Ser adulto nos obriga a tomar decisões complexas num prazo até desumano. É esse o momento em que se insinuam possibilidades reais na carreira, às vezes sendo obrigado a prescindir dos afetos, e nesse movimento caótico a pouco e pouco, aceleramos sem notar, fazemos mil planos, perseguimos ilusões as mais aconchegantemente desvairadas, tudo para, algum dia, sacramentar o desejo oculto e quase patético de deixar uma evidência de que ousamos. A relação entre o hip-hop e o submundo vem sob a forma de uma avalanche de críticas sutis, mas contundentes em “Freestyle”, o épico marginal e selvagem de Maciej Bochniak a respeito das inclinações artísticas de um músico polonês que ainda crê em seu potencial, mas sabe que, em continuando tudo no ritmo de sempre, seu destino é incerto. O diretor consegue manter seu filme numa estimulante ambiguidade narrativa, dando realce às qualidades de seu protagonista enquanto nunca deixa de apontar-lhe as fraquezas, os defeitos, o temperamento mercurial, a vocação criminosa, menos para condená-lo que para conceder-lhe a absolvição. Ele até pode ser uma vítima de si mesmo, mas seu natural poder destrutivo é inclemente.

- OBJETIVO DA TAREFA
No texto sobre o filme “Freestyle”, quem é apontado como o diretor da obra? As linhas que vêm depois deste texto não são necessárias.

- LINHAS FORNECIDAS

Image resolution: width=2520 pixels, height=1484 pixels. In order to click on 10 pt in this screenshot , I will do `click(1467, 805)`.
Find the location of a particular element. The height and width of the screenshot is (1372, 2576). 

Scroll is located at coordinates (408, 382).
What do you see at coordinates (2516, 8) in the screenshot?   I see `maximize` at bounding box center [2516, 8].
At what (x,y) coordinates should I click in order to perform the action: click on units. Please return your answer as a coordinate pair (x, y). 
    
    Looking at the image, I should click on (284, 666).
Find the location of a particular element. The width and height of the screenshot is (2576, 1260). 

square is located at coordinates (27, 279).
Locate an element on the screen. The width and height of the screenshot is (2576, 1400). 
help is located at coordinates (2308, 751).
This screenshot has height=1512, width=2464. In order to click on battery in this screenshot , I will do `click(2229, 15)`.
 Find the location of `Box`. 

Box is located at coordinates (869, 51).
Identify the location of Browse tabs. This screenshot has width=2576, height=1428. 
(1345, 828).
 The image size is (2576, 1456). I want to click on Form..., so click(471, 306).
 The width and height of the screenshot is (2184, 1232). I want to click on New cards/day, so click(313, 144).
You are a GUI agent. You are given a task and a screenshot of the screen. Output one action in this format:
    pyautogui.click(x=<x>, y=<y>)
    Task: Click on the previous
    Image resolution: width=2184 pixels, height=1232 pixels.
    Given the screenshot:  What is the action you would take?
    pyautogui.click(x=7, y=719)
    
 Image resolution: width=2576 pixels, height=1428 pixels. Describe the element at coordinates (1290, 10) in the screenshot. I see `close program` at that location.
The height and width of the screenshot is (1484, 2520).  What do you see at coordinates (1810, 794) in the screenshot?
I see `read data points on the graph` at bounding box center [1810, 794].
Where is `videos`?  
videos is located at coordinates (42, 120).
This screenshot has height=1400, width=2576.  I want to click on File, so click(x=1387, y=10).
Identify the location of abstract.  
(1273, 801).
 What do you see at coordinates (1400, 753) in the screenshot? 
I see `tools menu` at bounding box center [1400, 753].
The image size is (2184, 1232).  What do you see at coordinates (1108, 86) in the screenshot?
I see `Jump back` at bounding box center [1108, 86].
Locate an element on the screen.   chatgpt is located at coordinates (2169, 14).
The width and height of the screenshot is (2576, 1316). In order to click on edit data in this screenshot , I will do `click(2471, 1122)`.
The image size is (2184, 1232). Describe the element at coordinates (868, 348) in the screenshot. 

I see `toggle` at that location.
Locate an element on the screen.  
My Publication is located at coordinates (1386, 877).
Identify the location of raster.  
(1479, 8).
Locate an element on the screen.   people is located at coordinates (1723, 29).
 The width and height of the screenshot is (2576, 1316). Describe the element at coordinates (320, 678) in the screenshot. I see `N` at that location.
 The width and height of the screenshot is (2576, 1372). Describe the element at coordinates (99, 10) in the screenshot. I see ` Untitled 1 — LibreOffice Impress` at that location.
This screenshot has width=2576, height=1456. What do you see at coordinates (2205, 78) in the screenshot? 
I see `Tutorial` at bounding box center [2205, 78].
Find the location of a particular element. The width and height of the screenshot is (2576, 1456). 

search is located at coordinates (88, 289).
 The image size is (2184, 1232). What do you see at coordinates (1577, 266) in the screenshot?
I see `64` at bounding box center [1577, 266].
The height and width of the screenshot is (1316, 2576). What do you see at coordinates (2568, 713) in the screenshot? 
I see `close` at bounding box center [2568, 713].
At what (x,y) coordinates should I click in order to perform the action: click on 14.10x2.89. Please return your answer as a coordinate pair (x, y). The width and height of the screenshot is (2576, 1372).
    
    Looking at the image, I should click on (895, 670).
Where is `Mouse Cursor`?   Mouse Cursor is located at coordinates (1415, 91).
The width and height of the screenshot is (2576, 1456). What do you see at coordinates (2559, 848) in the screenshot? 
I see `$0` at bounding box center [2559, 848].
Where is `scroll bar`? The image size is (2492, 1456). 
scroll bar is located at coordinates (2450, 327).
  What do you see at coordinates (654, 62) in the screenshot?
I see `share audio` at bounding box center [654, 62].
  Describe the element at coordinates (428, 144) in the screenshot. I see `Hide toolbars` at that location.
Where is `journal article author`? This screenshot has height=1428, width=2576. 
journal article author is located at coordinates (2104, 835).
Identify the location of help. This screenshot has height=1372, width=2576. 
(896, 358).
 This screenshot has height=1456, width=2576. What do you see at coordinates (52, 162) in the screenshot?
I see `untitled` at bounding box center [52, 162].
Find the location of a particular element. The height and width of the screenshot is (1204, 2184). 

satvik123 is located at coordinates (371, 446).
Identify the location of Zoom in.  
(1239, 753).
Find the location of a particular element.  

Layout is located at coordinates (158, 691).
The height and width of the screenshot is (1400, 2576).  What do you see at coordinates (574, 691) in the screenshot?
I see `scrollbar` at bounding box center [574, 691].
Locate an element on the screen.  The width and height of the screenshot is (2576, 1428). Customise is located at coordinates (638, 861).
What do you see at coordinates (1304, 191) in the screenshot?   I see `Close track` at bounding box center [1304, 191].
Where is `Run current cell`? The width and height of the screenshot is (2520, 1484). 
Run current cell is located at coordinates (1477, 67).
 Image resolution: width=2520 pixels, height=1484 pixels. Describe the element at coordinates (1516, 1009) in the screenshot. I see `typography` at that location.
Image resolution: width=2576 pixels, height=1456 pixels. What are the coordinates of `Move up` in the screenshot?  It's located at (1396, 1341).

- RESPOSTA REDIGIDA
O diretor é Maciej Bochniak.